> What you need to do:
**A.** Answer these questions using the decriminalization article:
(i) Possessing less than how many grams of marijuana is enough to be classified as a criminal?
(ii) According to the ACLU of Pennsylvania study, how much was spent statewide on marijuana arrests between 2010 and 2016?
(iii) What organization is Art Leopold a representative of?
**B.** Copy the decriminalization article word for word, from "Marijuana possession arrests" to "108 percent increase.".

BEGIN Text shown

Making a Case for Decriminalization
Weighing the costs and benefits
THURSDAY, OCT. 26
It doesn't take much to be classified as a criminal — possessing less than 30 grams of marijuana (under an ounce) can weigh heavily on an individual's future prospects, hampering one's ability to land a decent job, housing, or education. It can also lead to up to a month in jail.
Marijuana possession arrests — which accounted for nearly half of all drug possession arrests last year — also weigh heavily on taxpayers and communities (especially those of color, where minorities are written up eight times more frequently than their white counterparts). According to a study by the American Civil Liberties Union (ACLU) of Pennsylvania, $225.3 million was spent statewide on marijuana arrests between 2010-2016, with 8 out of 10 of those arrests being for possession only. The numbers have skyrocketed within the past seven years — State Police made 2,221 arrests in 2010 versus 4,612 in 2016, a staggering 108 percent increase.
"In order to help reduce mass incarceration, which is fueled by low-level drug arrests, we need to reduce the criminality of possessing small amounts of cannabis and cannabis-related paraphernalia to a summary offense," says Art Leopold, a representative of Keystone Progress.

END Text shown
BEGIN Extracted entries

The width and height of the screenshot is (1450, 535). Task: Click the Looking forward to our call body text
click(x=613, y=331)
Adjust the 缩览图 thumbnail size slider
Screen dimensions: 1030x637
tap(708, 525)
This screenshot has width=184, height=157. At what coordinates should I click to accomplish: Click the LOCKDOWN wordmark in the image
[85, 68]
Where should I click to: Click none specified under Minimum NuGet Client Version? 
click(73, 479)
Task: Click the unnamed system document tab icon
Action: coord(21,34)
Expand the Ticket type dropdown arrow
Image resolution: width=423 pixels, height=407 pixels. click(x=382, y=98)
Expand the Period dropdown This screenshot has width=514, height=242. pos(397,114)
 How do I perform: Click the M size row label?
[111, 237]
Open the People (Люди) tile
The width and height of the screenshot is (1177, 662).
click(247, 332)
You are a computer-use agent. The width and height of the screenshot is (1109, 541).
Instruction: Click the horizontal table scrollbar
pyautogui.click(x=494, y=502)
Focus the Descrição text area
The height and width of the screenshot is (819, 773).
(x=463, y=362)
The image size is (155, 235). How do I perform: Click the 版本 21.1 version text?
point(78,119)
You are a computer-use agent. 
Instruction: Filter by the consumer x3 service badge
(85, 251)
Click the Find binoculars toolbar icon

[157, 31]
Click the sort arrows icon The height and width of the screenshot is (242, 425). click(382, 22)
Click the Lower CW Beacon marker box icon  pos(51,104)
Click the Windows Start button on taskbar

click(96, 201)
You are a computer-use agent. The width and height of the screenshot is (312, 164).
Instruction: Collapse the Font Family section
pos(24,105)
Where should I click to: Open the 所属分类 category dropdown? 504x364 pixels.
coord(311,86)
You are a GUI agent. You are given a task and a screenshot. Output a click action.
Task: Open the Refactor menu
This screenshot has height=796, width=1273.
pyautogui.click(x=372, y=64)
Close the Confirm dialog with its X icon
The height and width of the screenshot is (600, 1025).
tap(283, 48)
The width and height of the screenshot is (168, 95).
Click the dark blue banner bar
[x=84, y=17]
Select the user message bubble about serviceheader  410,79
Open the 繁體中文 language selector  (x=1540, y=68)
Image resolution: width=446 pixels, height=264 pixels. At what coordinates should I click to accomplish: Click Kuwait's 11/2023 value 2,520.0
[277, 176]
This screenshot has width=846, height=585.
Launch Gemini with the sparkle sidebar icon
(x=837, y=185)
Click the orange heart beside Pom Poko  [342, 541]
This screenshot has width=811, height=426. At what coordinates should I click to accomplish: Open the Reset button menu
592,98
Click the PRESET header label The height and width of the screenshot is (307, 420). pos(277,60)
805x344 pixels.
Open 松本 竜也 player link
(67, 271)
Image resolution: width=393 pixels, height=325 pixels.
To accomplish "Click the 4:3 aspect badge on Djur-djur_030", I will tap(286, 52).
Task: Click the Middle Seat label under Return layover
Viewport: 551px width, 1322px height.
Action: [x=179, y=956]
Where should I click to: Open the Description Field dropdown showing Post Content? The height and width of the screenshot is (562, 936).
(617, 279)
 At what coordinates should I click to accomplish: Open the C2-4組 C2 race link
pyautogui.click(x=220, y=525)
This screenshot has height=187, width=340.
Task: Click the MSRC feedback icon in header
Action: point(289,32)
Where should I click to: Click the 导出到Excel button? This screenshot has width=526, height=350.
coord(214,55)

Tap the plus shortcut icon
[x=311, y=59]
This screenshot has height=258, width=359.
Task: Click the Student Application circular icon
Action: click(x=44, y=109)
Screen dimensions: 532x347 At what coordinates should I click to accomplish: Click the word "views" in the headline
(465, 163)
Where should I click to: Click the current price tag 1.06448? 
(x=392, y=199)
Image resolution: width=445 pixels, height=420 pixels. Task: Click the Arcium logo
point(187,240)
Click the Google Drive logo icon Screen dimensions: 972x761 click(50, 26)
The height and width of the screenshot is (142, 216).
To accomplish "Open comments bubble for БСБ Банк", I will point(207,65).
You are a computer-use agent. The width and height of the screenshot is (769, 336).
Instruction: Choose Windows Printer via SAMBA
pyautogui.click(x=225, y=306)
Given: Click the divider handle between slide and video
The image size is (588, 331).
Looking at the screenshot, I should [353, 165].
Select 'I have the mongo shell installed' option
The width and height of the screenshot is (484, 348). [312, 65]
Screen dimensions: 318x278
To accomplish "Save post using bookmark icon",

END Extracted entries

> Responses for each task:
**A.**
(i) Less than 30 grams (under an ounce).
(ii) $225.3 million.
(iii) Keystone Progress.

**B.**
Marijuana possession arrests — which accounted for nearly half of all drug possession arrests last year — also weigh heavily on taxpayers and communities (especially those of color, where minorities are written up eight times more frequently than their white counterparts). According to a study by the American Civil Liberties Union (ACLU) of Pennsylvania, $225.3 million was spent statewide on marijuana arrests between 2010-2016, with 8 out of 10 of those arrests being for possession only. The numbers have skyrocketed within the past seven years — State Police made 2,221 arrests in 2010 versus 4,612 in 2016, a staggering 108 percent increase.